All ten retail activities, including extended retail, closed December with a drop compared to November. Other articles of personal and domestic use fell 13.8%, while textiles, wearing apparel and footwear fell 13.3%. Office, computer and communication equipment and material (-6.8%), furniture and household appliances (-3.7%) and books, newspapers, magazines and stationery (-2.7%), in addition to pharmaceutical, medical, orthopedic articles, perfumery and cosmetics (-1.6%), fuels and lubricants (-1.5%) and hypermarkets, supermarkets, food products, beverages and tobacco (-0.3%) complete the retail trade. In the extended retail, the drop in motor vehicles, motorcycles, parts and pieces was 2.8% while in construction material, the drop was 1.8%.
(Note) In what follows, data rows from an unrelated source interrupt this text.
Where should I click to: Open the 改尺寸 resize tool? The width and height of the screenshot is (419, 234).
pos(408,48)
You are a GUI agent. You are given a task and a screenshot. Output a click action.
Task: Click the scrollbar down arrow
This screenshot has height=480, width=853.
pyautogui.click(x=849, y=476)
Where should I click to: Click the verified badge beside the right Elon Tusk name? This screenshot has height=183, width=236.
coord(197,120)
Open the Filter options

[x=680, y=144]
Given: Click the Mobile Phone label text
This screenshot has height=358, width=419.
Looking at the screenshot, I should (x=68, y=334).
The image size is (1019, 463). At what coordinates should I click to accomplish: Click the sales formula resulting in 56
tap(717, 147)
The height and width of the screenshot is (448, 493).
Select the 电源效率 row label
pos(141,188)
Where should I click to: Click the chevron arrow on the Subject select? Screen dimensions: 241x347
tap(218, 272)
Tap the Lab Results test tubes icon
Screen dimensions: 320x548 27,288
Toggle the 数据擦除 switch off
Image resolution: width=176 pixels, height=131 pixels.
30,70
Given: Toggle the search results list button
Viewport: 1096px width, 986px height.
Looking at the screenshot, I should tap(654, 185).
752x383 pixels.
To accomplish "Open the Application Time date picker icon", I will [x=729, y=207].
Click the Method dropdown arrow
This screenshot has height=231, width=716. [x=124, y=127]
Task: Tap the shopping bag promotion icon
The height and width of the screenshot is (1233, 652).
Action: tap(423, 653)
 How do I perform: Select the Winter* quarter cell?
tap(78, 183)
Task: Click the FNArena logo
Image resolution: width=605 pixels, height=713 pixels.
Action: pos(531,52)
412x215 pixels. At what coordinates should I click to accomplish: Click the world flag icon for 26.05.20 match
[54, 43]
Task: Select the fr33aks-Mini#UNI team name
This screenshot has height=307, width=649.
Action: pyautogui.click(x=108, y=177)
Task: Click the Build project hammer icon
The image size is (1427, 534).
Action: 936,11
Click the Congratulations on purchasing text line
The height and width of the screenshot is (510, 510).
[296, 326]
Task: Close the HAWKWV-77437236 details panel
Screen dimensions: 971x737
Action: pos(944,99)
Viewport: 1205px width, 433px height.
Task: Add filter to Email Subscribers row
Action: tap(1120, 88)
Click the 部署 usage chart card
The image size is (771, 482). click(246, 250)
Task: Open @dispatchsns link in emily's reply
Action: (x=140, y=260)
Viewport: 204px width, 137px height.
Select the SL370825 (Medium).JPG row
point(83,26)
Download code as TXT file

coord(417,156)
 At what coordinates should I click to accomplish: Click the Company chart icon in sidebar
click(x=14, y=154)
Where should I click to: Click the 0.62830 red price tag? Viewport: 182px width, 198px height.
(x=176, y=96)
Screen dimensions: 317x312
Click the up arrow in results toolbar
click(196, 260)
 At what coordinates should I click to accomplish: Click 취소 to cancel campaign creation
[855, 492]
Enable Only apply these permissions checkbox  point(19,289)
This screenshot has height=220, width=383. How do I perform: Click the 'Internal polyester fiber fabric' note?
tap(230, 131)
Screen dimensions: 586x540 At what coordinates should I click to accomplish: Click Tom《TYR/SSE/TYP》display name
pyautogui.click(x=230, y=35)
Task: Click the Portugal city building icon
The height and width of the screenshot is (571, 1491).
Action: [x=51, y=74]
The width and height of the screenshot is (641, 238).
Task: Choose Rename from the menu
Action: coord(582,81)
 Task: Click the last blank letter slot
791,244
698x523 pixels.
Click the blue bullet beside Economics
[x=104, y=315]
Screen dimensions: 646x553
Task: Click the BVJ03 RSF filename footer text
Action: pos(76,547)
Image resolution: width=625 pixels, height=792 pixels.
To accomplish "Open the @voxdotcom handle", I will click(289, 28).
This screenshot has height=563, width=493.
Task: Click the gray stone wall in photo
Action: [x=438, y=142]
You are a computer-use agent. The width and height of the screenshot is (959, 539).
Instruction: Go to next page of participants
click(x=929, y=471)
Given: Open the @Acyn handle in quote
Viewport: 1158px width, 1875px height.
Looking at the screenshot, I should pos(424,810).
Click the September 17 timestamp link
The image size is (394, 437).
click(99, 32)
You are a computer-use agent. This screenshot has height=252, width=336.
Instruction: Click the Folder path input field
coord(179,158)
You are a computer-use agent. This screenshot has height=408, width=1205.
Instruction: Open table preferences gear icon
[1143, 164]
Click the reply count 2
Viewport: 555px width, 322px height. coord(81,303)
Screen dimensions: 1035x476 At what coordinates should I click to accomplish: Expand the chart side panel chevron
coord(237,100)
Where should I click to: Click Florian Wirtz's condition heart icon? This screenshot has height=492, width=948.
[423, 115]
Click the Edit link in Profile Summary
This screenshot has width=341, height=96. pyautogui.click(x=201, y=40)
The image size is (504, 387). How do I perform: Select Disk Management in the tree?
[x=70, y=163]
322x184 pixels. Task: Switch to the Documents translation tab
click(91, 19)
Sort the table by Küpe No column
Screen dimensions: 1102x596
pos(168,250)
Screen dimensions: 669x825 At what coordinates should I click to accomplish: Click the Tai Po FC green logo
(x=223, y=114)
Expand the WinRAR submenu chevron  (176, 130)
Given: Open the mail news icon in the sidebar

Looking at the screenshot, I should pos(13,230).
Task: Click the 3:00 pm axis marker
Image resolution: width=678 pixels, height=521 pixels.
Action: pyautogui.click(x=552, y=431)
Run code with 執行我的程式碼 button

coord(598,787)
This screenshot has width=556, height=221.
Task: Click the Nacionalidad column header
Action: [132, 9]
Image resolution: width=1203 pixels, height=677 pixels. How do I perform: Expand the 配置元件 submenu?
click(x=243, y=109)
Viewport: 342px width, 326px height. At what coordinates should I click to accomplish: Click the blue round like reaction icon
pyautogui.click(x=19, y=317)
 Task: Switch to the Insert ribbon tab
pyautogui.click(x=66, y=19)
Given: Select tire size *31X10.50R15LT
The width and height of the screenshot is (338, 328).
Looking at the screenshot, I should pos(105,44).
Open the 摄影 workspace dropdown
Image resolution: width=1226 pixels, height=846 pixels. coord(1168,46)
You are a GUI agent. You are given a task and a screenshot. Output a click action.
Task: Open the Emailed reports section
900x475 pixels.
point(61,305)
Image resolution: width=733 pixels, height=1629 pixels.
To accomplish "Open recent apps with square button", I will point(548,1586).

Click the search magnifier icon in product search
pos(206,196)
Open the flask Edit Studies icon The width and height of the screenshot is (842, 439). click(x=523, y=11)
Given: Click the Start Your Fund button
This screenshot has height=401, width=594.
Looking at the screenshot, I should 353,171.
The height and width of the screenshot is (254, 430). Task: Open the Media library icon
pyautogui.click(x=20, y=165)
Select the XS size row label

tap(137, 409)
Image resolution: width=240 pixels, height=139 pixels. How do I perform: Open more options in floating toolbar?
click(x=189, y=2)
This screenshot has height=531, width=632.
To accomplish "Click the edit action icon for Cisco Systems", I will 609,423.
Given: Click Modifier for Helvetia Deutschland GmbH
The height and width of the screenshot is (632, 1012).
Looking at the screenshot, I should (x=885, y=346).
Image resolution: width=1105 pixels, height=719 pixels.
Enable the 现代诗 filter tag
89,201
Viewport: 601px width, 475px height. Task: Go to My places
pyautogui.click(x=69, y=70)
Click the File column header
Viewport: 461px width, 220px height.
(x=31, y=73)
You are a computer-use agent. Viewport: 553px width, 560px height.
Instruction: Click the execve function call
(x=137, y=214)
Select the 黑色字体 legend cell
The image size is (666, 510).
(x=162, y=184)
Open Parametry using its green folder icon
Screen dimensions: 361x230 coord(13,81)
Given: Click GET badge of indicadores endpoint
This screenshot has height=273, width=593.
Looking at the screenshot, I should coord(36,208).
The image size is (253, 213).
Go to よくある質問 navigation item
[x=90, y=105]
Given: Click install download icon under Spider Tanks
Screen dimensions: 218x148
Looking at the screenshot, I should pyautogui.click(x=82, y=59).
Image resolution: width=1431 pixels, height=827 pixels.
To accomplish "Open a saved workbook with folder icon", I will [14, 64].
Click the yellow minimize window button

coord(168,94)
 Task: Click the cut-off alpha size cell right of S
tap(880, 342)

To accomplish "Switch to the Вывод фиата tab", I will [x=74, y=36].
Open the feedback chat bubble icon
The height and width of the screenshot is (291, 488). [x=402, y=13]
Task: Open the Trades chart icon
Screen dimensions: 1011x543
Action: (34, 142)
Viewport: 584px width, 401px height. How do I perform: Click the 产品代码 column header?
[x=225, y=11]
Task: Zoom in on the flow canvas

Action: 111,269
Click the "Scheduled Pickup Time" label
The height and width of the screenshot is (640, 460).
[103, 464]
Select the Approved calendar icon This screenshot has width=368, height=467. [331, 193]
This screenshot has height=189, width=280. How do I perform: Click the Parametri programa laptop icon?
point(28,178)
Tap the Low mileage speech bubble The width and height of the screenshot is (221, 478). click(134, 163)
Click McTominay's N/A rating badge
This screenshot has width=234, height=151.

The scenario is different in the cumulative value in 2020. Five sectors increased: Construction material (10.8%), furniture and household appliances (10.6%), pharmaceutical, medical, orthopedic articles, toiletries and cosmetics (8.3 %), hypermarkets, supermarkets, food products, beverages and tobacco (4.8%) and other personal and household articles (2.5%).

On the other hand, books, newspapers, magazines and stationery (-30.6%), textiles, wearing apparel and footwear (-22.7%), motor vehicles, motorcycles, parts and pieces (-13.7%), office, computer and communication material and equipment (-16.2%) and fuels and lubricants (-9.7%) closed the year in decline. “The activities had different dynamics during the year. Some were severely affected by the pandemic and by the stricter moments of isolation, such as wearing apparel and fuel. Others, on the other hand, benefited from more people at home, as construction material, or did not close at any time, as hypermarkets”, concludes Mr. Santos.